WHAT TO DO
Look below for lines that hold the string "axis" and copy each one.

DATA
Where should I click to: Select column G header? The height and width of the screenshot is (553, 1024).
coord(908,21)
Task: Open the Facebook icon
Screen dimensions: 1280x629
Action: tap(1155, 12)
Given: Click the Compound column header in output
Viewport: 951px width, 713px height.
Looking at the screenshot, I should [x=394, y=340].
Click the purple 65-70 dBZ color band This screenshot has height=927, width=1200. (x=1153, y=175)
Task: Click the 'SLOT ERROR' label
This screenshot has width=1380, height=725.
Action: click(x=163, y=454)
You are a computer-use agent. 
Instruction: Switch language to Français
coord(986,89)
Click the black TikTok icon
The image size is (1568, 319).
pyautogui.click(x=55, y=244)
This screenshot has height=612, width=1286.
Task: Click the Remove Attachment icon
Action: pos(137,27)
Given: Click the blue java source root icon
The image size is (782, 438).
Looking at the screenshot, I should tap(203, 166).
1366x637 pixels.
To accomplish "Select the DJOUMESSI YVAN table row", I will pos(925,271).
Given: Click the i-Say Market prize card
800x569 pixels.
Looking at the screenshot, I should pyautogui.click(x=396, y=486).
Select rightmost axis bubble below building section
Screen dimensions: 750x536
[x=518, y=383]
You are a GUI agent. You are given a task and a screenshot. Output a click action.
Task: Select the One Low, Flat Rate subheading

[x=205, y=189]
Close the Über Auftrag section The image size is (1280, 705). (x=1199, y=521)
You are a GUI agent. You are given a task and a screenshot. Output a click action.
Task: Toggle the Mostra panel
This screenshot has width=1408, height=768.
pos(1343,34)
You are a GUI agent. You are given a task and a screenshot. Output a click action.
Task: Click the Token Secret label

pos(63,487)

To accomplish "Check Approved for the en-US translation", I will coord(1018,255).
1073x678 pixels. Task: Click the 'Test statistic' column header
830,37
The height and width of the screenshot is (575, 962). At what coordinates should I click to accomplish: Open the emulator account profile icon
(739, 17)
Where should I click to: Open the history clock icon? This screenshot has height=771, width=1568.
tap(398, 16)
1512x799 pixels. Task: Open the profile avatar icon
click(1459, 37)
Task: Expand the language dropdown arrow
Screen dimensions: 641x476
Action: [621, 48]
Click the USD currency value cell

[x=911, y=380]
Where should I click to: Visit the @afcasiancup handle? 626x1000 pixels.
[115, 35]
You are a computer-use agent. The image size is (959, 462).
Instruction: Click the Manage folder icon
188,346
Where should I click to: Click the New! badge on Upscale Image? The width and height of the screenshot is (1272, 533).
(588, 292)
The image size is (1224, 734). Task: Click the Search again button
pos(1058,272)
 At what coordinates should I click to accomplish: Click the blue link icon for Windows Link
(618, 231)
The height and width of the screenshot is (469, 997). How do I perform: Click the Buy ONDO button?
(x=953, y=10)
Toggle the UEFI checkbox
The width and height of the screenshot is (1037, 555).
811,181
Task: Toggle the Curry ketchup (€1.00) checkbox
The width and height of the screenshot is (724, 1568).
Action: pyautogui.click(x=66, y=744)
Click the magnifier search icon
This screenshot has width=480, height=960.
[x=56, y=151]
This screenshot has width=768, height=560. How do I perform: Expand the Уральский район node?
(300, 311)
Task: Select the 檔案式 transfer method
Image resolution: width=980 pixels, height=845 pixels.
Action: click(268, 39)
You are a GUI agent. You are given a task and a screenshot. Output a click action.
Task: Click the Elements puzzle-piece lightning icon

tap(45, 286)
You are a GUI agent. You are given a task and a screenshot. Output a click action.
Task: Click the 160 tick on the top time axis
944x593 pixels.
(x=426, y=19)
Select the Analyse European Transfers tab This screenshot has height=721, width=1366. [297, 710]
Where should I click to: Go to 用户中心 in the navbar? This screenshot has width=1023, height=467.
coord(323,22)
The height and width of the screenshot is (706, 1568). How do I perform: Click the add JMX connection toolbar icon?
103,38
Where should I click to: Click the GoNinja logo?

YOUR SOLUTION
Select rightmost axis bubble below building section
Task: Click the 160 tick on the top time axis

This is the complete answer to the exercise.